▸ **Given passage**
- - - - -
People v. Inman
947 N.E.2d 319
Ill. App. Ct.2011Background
- Inman was convicted in 1985 of murder and attempted murder and sentenced to natural life and 30 years, to be served concurrently; armed violence merged with murder but the conviction for armed violence remained.
- On direct appeal (1987), the armed violence conviction was vacated while the other convictions were affirmed.
- In 2000, Inman challenged the sentence under Apprendi; in 2001 the court vacated the sentence and offered options: retry with a possible extended-life sentence or conduct a new sentencing hearing.
- A 2006 resentencing on remand imposed 35 years for murder consecutive to the 30-year attempted-murder sentence, with credit for time served; Inman received 21 years of credit prior to resentencing.
- In 2008 Inman filed a postconviction petition challenging double jeopardy and appellate counsel’s handling; the circuit court dismissed as a successive petition without leave.
- The appellate court reversed, holding the 2006 remand order created a separate “conviction” for postconviction purposes and that remand procedures, including 90-day docketing for second-stage review, must be followed.
- - - - -
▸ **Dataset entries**
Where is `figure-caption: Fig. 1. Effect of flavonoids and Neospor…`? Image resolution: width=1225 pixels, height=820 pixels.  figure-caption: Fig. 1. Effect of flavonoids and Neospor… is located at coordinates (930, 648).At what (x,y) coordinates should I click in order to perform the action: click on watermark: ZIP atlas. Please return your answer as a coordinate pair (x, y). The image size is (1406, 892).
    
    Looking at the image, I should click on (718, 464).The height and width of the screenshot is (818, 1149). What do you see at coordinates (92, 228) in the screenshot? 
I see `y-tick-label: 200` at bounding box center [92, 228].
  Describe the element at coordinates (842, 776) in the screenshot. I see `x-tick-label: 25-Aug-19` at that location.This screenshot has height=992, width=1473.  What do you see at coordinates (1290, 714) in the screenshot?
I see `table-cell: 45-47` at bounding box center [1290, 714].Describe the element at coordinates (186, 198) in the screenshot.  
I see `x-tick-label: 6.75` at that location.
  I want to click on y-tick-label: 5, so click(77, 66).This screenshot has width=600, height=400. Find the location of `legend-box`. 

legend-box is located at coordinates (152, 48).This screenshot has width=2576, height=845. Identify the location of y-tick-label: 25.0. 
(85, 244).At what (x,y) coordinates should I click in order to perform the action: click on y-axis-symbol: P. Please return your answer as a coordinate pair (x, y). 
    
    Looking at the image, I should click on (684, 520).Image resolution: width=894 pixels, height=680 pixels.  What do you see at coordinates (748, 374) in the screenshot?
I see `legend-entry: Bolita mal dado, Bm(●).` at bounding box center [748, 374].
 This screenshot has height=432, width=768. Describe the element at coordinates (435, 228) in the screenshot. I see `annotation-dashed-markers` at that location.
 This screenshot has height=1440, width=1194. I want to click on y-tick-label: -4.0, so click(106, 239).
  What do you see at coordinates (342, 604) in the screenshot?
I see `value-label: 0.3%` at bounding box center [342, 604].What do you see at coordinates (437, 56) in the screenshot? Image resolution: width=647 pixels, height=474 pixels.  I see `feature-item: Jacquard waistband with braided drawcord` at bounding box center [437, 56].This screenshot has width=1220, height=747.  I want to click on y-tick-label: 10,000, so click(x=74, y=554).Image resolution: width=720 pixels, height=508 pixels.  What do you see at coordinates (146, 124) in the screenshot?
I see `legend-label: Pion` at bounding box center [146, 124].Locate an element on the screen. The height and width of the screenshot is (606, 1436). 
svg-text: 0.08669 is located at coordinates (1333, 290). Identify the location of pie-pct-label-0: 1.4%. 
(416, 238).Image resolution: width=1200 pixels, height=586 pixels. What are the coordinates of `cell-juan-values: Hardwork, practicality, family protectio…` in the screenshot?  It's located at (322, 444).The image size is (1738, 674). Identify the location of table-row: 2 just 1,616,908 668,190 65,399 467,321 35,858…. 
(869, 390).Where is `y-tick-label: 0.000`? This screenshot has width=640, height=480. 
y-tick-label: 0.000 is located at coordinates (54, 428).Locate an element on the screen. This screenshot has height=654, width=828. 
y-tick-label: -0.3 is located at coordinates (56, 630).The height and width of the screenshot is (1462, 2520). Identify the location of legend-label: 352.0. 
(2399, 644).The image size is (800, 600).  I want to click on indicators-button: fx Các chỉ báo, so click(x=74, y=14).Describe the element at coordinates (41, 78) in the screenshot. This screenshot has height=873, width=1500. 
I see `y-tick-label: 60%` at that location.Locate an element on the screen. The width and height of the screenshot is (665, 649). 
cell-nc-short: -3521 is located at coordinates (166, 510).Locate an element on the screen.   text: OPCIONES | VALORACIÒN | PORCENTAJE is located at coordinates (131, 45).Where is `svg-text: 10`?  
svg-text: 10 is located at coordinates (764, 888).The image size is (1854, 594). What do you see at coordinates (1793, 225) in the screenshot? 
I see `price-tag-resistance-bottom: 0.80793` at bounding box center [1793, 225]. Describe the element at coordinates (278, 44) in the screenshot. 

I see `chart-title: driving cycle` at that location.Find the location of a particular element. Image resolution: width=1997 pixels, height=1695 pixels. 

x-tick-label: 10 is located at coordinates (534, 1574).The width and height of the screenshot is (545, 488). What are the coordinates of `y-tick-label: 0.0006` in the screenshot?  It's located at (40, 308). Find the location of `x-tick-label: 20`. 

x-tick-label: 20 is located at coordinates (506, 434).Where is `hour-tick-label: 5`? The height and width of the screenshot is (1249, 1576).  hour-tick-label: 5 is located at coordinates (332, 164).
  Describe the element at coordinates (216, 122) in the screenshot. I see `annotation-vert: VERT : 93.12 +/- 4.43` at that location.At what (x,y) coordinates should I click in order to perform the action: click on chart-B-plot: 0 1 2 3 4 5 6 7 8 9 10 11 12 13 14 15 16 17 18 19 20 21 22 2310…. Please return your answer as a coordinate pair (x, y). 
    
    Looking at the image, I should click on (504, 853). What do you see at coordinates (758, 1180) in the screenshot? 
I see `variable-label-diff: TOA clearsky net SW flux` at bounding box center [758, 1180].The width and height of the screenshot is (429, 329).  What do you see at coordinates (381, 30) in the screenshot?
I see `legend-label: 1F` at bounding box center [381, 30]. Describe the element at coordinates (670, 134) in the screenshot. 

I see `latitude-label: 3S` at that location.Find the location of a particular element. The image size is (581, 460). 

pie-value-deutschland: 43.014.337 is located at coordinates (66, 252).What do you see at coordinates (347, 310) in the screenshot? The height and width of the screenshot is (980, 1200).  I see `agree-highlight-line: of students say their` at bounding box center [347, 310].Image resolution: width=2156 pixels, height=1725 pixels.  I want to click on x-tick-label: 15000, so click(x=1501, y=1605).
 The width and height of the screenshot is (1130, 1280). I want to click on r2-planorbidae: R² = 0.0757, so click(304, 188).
- - - - -
▸ **Work task 1**
From the People v. Inman summary, extract word for word the part that opens with the words containing "- A 2006 resentencing" and closes with "must be followed.".
▸ **Work task 2**
According to the People v. Inman summary, on what basis did the appellate court reverse the dismissal of the 2008 postconviction petition? Answer in one to three sentences.

▸ **Response 1**
- A 2006 resentencing on remand imposed 35 years for murder consecutive to the 30-year attempted-murder sentence, with credit for time served; Inman received 21 years of credit prior to resentencing.
- In 2008 Inman filed a postconviction petition challenging double jeopardy and appellate counsel’s handling; the circuit court dismissed as a successive petition without leave.
- The appellate court reversed, holding the 2006 remand order created a separate “conviction” for postconviction purposes and that remand procedures, including 90-day docketing for second-stage review, must be followed.

▸ **Response 2**
The appellate court held that the 2006 remand order created a separate "conviction" for postconviction purposes. It also held that remand procedures must be followed, including 90-day docketing for second-stage review.